Although more than 160 planets have been discovered beyond our solar system since 1995, the "holy grail" - Earthlike planets located in the habitable zone - remains beyond the reach of current telescopes.
The Kepler Mission, a NASA Discovery mission, is specifically designed to survey our region of the Milky Way galaxy to detect and characterize hundreds of Earth-size and smaller planets in or near the habitable zone. The habitable zone encompasses the distances from a star where liquid water can exist on a planet's surface. Results from this mission will allow us to place our solar system within the continuum of planetary systems in the Galaxy.

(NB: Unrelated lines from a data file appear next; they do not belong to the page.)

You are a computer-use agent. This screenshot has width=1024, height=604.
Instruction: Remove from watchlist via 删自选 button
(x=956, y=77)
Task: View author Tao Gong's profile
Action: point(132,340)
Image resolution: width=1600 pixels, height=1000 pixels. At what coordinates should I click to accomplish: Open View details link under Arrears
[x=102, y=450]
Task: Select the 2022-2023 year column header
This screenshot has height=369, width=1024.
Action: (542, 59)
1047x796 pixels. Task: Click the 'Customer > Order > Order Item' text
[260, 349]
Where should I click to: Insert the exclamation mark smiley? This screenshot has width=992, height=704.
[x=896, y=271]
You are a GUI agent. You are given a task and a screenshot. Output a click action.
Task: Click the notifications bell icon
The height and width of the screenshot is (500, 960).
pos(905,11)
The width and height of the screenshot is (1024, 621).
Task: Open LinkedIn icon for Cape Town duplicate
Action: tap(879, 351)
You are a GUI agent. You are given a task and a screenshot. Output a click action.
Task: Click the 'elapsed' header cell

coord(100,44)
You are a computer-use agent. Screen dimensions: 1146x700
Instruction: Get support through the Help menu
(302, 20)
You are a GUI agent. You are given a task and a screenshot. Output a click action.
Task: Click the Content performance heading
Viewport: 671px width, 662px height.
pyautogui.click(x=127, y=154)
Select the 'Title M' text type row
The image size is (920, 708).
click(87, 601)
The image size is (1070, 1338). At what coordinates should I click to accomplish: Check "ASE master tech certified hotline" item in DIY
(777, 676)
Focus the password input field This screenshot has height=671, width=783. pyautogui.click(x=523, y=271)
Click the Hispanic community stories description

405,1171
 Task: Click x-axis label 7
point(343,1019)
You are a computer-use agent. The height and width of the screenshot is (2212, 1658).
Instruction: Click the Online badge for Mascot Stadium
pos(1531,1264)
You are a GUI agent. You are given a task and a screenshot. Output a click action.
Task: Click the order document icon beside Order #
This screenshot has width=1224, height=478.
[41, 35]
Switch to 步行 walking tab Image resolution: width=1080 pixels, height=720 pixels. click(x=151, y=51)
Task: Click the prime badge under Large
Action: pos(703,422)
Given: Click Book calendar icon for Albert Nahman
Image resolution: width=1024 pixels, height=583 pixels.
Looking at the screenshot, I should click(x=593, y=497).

The Multiple Instrument Distributed Aperture Sensor (MIDAS) is a diffraction-limited, wide-field imaging spectrometer that utilizes distributed apertures and optical interferometer techniques to achieve simultaneous high spatial and spectral resolution. MIDAS prototypes were funded under the NASA High Capability Instrument Concepts and Technology (HCICT) program as a potential science payload for missions to the outer planets and their icy satellites. The high spatial resolution capabilities of MIDAS combined with nm spectral resolution will greatly advance our understanding of icy satellite surface composition in terms of minerals, organics, volatiles, and their mixtures. From 100 km mapping orbits, cm-scale imagery from MIDAS could revolutionize our understanding of the geology, dynamics, and history of icy moon surfaces. From higher orbits, MIDAS can engage in global, high resolution imaging spectroscopy with m-scale resolution for months at a time. Beyond traditional remote sensing, MIDAS is well suited to active techniques, including remote Raman, Fluorescence, and IR illumination investigations, in order to resolve surface composition and explore otherwise dim regions.